Aller directement au contenu principal

openhands.agenthub.codeact_agent.codeact_agent

CodeActAgent Objects

class CodeActAgent(Agent)

VERSION

The Code Act Agent is a minimalist agent. The agent works by passing the model a list of action-observation pairs and prompting the model to take the next step.

Overview

This agent implements the CodeAct idea (paper, tweet) that consolidates LLM agents’ actions into a unified code action space for both simplicity and performance (see paper for more details).

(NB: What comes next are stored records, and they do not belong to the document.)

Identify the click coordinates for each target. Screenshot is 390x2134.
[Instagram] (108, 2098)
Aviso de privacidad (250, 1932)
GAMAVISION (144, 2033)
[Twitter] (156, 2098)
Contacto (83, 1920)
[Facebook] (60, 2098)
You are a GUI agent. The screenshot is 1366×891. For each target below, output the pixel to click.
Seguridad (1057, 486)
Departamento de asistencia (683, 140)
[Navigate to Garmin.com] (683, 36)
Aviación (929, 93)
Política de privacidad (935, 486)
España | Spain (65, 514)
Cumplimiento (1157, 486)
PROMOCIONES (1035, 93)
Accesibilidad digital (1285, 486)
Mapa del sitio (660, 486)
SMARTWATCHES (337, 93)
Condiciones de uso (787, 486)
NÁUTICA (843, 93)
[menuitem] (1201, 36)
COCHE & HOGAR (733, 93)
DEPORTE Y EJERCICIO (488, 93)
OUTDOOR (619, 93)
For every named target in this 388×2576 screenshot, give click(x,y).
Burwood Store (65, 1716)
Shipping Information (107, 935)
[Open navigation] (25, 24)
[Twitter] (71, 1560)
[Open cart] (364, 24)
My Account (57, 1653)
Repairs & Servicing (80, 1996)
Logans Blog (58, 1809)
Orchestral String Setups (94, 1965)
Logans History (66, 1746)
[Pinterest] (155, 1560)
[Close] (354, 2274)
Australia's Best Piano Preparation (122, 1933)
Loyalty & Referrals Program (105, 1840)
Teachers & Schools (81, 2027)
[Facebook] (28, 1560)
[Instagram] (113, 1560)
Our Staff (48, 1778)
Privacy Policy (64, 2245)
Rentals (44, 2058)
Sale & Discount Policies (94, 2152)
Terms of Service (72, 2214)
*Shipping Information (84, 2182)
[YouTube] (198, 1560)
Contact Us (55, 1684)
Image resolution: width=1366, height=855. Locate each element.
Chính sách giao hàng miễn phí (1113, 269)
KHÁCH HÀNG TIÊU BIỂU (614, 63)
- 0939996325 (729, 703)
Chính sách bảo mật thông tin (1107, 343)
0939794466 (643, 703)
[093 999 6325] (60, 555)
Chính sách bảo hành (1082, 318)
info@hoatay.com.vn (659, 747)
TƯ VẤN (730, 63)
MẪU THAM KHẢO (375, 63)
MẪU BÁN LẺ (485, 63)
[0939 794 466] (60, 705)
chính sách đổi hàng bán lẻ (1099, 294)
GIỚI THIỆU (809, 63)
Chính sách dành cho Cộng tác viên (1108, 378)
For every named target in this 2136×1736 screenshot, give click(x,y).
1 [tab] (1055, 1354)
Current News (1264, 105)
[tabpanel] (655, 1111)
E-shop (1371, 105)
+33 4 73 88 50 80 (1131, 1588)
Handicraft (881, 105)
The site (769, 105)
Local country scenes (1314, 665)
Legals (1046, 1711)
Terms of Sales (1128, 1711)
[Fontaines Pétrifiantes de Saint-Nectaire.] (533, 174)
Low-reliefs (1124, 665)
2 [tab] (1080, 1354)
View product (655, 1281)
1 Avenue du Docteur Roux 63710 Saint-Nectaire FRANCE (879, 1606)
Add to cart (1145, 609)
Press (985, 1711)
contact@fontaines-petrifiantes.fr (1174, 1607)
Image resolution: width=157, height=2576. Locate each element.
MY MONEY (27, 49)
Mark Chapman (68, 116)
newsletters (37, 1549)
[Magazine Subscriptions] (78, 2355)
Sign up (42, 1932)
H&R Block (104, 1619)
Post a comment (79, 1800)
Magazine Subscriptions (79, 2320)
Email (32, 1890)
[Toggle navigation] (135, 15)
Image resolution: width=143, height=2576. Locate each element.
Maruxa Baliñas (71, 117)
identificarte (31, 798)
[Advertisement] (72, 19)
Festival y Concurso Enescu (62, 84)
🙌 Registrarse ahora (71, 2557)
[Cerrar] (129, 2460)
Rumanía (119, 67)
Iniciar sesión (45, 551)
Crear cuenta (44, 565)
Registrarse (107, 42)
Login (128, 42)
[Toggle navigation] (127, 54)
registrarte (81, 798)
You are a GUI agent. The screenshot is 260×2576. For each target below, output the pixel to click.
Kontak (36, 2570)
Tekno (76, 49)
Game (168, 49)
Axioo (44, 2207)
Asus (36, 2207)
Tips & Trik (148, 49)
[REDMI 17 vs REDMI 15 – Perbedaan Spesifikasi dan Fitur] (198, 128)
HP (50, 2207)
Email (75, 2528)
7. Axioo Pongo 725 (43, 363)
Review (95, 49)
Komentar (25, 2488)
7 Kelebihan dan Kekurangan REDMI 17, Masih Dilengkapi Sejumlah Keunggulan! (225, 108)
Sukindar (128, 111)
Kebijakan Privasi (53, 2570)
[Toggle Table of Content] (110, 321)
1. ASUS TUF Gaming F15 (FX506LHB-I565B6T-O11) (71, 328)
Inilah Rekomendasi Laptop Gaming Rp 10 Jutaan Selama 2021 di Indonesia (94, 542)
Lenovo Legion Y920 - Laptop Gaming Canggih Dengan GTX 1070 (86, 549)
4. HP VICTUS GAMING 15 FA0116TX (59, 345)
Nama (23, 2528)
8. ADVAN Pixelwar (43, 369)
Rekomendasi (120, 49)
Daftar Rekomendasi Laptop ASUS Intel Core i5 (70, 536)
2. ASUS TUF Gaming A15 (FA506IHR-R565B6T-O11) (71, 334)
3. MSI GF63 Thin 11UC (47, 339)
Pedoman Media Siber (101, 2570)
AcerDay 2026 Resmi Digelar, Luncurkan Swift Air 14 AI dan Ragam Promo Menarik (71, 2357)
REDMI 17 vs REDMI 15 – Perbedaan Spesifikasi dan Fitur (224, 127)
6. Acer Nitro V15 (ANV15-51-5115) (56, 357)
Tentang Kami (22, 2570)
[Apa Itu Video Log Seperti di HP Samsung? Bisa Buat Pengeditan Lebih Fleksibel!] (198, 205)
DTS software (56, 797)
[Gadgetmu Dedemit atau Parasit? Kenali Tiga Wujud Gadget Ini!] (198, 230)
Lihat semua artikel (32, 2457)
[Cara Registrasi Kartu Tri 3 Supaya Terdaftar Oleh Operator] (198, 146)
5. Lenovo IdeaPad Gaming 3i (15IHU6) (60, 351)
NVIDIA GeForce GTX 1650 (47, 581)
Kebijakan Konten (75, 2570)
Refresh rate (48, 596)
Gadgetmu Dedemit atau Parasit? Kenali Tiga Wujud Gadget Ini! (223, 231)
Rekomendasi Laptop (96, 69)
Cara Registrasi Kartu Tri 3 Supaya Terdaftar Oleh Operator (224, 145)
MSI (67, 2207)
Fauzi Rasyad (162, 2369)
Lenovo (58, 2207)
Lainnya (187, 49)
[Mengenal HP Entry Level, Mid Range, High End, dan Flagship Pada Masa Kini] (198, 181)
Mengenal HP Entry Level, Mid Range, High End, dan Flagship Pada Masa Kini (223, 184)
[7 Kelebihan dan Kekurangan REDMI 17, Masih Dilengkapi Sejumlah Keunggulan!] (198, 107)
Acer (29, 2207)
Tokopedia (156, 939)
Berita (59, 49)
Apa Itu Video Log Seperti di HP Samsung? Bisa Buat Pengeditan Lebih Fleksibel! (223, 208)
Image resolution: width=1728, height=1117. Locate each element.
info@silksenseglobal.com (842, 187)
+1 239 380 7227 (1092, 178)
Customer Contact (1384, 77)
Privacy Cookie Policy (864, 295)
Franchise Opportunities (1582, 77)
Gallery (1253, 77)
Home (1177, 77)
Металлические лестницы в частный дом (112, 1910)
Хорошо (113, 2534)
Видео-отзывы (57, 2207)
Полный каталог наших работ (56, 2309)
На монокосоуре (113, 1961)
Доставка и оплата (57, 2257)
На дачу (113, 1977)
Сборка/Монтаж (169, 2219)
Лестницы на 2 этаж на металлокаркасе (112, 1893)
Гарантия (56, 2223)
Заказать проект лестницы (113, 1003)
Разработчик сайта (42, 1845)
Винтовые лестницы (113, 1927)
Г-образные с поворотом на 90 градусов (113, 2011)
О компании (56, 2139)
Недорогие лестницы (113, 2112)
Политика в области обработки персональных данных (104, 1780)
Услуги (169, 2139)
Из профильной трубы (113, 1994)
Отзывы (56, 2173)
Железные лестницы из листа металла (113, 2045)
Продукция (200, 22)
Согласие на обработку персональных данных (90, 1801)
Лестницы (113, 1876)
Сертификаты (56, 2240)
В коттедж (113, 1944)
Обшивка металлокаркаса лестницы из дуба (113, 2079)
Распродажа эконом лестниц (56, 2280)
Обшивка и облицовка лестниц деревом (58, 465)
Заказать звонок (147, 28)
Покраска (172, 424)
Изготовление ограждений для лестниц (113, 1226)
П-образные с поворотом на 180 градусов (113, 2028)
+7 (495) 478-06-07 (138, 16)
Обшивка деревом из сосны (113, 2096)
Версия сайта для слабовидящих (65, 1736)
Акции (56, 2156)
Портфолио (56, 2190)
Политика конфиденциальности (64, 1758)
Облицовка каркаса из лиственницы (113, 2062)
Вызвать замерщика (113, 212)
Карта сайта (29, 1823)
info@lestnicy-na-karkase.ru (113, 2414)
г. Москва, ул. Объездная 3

The conceptual idea is illustrated below. At each turn, the agent can:

  1. Converse: Communicate with humans in natural language to ask for clarification, confirmation, etc.
  2. CodeAct: Choose to perform the task by executing code
  • Execute any valid Linux bash command
  • Execute any valid Python code with an interactive Python interpreter. This is simulated through bash command, see plugin system below for more details.

image

__init__

def __init__(llm: LLM, config: AgentConfig) -> None

Initializes a new instance of the CodeActAgent class.

Arguments:

  • llm (LLM): The llm to be used by this agent

get_action_message

def get_action_message(
action: Action,
pending_tool_call_action_messages: dict[str,
Message]) -> list[Message]

Converts an action into a message format that can be sent to the LLM.

This method handles different types of actions and formats them appropriately:

  1. For tool-based actions (AgentDelegate, CmdRun, IPythonRunCell, FileEdit) and agent-sourced AgentFinish:
  • In function calling mode: Stores the LLM's response in pending_tool_call_action_messages
  • In non-function calling mode: Creates a message with the action string
  1. For MessageActions: Creates a message with the text content and optional image content

Arguments:

  • action Action - The action to convert. Can be one of:
    • CmdRunAction: For executing bash commands
    • IPythonRunCellAction: For running IPython code
    • FileEditAction: For editing files
    • BrowseInteractiveAction: For browsing the web
    • AgentFinishAction: For ending the interaction
    • MessageAction: For sending messages
  • pending_tool_call_action_messages dict[str, Message] - Dictionary mapping response IDs to their corresponding messages. Used in function calling mode to track tool calls that are waiting for their results.

Returns:

  • list[Message] - A list containing the formatted message(s) for the action. May be empty if the action is handled as a tool call in function calling mode.

Notes:

In function calling mode, tool-based actions are stored in pending_tool_call_action_messages rather than being returned immediately. They will be processed later when all corresponding tool call results are available.

get_observation_message

def get_observation_message(
obs: Observation,
tool_call_id_to_message: dict[str, Message]) -> list[Message]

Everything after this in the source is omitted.